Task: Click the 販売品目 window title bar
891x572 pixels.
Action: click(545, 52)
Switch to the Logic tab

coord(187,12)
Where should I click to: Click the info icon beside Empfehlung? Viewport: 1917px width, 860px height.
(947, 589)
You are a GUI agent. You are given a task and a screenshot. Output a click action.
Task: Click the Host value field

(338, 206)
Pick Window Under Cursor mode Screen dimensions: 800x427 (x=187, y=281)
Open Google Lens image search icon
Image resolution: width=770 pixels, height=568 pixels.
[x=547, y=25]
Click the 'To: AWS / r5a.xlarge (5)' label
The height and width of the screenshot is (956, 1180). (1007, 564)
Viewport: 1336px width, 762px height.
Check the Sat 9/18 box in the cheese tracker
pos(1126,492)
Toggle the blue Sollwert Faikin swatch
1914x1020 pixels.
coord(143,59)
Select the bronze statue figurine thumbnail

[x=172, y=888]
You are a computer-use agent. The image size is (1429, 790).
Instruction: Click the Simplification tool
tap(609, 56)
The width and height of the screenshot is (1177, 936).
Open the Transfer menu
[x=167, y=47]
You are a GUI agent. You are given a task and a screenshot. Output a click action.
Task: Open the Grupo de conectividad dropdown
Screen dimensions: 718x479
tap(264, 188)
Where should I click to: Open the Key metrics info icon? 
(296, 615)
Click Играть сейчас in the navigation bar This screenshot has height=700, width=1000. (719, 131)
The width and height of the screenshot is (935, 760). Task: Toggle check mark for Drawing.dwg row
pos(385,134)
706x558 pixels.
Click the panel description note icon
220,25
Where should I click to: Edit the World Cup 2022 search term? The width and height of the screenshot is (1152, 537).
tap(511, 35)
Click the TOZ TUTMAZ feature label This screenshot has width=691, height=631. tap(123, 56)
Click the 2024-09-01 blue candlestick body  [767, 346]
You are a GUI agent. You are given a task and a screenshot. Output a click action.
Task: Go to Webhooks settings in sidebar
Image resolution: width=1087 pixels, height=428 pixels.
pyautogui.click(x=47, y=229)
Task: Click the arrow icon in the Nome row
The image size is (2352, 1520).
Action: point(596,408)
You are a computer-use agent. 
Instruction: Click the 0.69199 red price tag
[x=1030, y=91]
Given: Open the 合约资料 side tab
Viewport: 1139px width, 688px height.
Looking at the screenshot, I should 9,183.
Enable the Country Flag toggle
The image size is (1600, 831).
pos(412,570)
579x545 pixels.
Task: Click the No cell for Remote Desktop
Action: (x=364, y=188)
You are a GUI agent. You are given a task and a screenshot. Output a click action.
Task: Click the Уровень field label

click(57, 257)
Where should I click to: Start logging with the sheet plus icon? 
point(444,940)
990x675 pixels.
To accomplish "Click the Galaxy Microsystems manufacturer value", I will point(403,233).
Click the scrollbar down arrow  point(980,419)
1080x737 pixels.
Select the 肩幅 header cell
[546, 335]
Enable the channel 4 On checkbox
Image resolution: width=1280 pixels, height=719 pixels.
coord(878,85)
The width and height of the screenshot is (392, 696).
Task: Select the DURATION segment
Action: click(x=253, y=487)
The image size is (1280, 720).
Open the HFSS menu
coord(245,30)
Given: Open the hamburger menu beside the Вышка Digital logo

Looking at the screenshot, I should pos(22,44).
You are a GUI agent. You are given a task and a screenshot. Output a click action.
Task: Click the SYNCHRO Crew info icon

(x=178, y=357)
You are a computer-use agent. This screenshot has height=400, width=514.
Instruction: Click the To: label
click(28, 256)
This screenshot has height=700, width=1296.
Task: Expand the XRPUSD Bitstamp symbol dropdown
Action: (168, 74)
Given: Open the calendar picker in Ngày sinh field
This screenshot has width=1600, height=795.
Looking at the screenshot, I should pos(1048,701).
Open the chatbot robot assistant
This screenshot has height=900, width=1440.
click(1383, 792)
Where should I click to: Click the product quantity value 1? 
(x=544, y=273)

> _Instructions for the task_: Looking at the records above, how many of their lines carry the string "computer"? Answer with the number and nothing else.

> _Exercise output_: 3